## Begin Text shown

Generally, the first and the second chambers 170, 235 operate in an
alternating manner, whereby the first chamber 170 fills with gas
and dispels wellbore fluid while the second chamber 235 vents gas
and fills with wellbore fluid. At the end of the half cycle, the
valve assembly 150 reverses the flow of gas so that the second
chamber 235 fills with gas and the first chamber 170 vents the gas.
In this respect, the chambers 170, 235 operate in a counter
synchronous manner.
[0036] The following discussion refers to the cross-sectional view
of the complete pump system as shown in FIG. 3. It should be
understood that it also applies to any number of pump systems with
any number of chambers. A filter element 245 is disposed at the
upper end of the chamber 170 or between the chamber 170 and the
valve assembly 150 to prevent abrasive particulates from blowing
through the valve assembly 150 during the venting cycle. The
chamber 170 includes the one-way valve 175 such as a ball and seat
check valve or a flapper type check valve at its lower end. The
one-way valve 175 allows formation fluids to flow into the chamber
170 through the aperture 160 but prevents the accumulated fluid
from flowing back out of the chamber 170 at the lower end of the
production tubing 135. The one-way valve 175 is constructed and
arranged to be deployable and retrievable through the production
tubing 135. To prevent leakage of hydrocarbons from the chamber
170, sealing members (not shown) are arranged around the valve 175.

## End Text shown

● What the task asks: Continue the wellbore pump passage from its final sentence. The lines after this point come from a different source than the wellbore pump passage.

## Begin Supplied records

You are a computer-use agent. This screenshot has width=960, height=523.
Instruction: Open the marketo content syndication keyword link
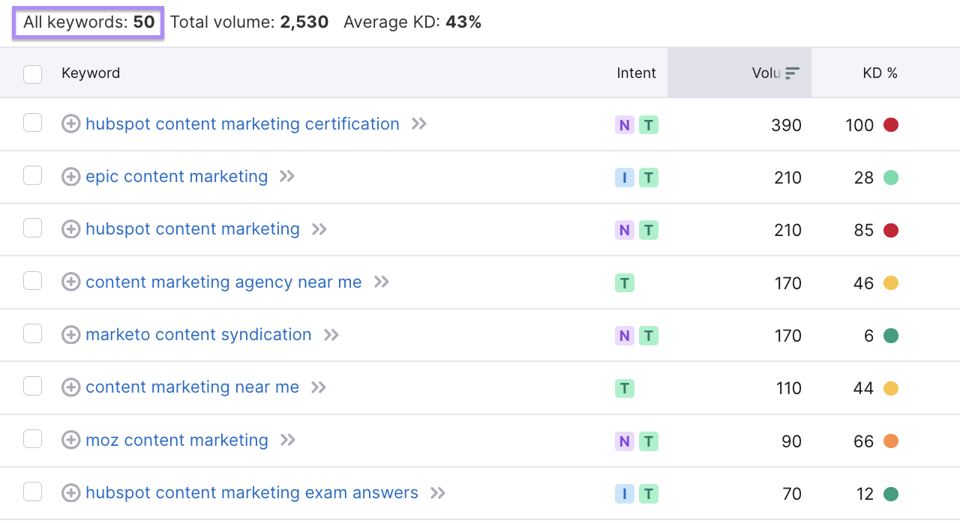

## End Supplied records
## Begin Supplied records

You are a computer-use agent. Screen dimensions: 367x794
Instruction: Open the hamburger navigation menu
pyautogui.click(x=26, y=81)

## End Supplied records
## Begin Supplied records

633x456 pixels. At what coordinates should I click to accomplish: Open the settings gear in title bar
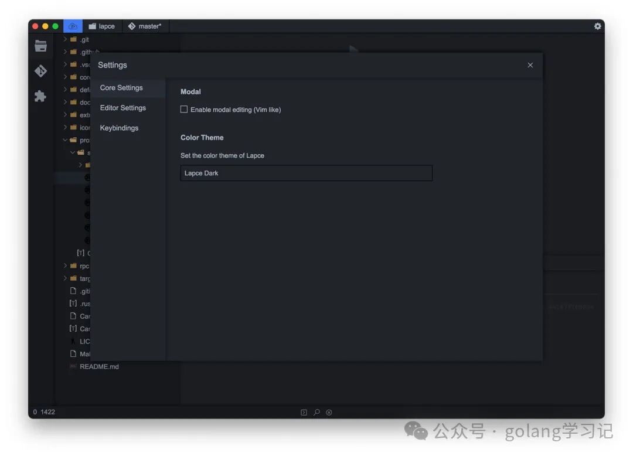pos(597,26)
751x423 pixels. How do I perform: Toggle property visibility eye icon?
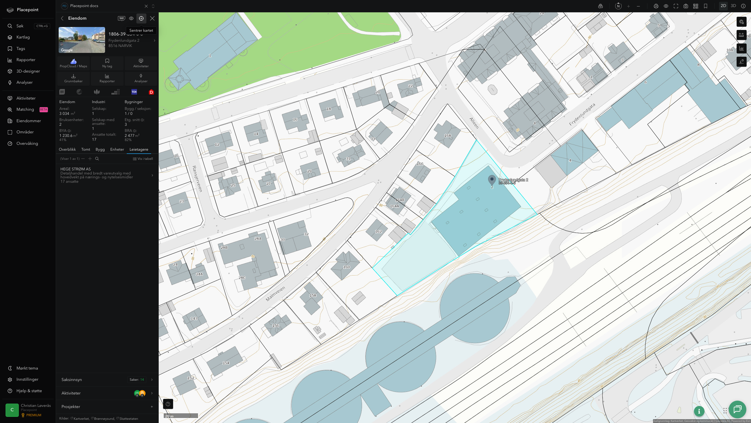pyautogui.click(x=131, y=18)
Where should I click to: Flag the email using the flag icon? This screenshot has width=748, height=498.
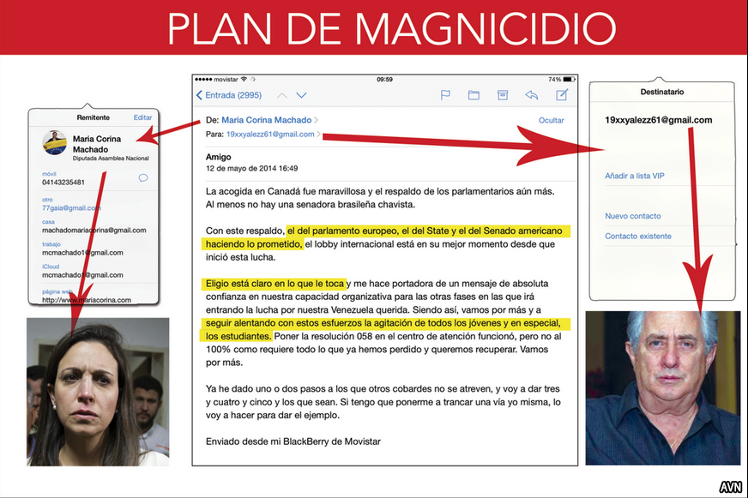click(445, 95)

## End Supplied records

● Exercise output:
The sealing members can be elastomeric seals, O-ring seals, lip
seals, metal loaded lip seals, crushable metal seals, flexible
metal seals, or any other sealing member.
[0037] A bypass passageway 240 connects the lower end of the
production tubing 135 to the lower end of the chamber 170. The
one-way valve 180 is disposed in the production tubing 135 at the
lower end to allow upward flow of hydrocarbons into the production
tubing 135, but preventing downward flow back into the passageway
240. The one-way valve 180 is constructed and arranged to be
deployable and retrievable through the production tubing 135.
Sealing members (not shown) are arranged around the valve 180 to
create a fluid tight seal, thereby preventing leakage of
hydrocarbons from the production tubing 135.
[0038] In the preferred embodiment, the valves 175, 180 are shown
in a single deployable cartridge 250 permitting the valves 175, 180
to be deployed and retrieved together as an assembly. It should be
noted, however, that this invention is not limited to the
embodiment shown in FIG. 3. For instance, depending on space
requirements and ease of removal, one or more valves 175, 180 may
be mounted independent from each other so that one or more valves
175, 180 can be removed. The ability to deploy and retrieve the
one-way valves 175, 180, either as the deployable cartridge 250 as
shown in FIG. 3, or independently, provides an opportunity to
remove the valves 175, 180 in order to gain access to the wellbore
beyond the pump 100 through the production tubing 135. This feature
can be used for well maintenance operations such as removal of sand
blockage from the production zone or replacement of the valves.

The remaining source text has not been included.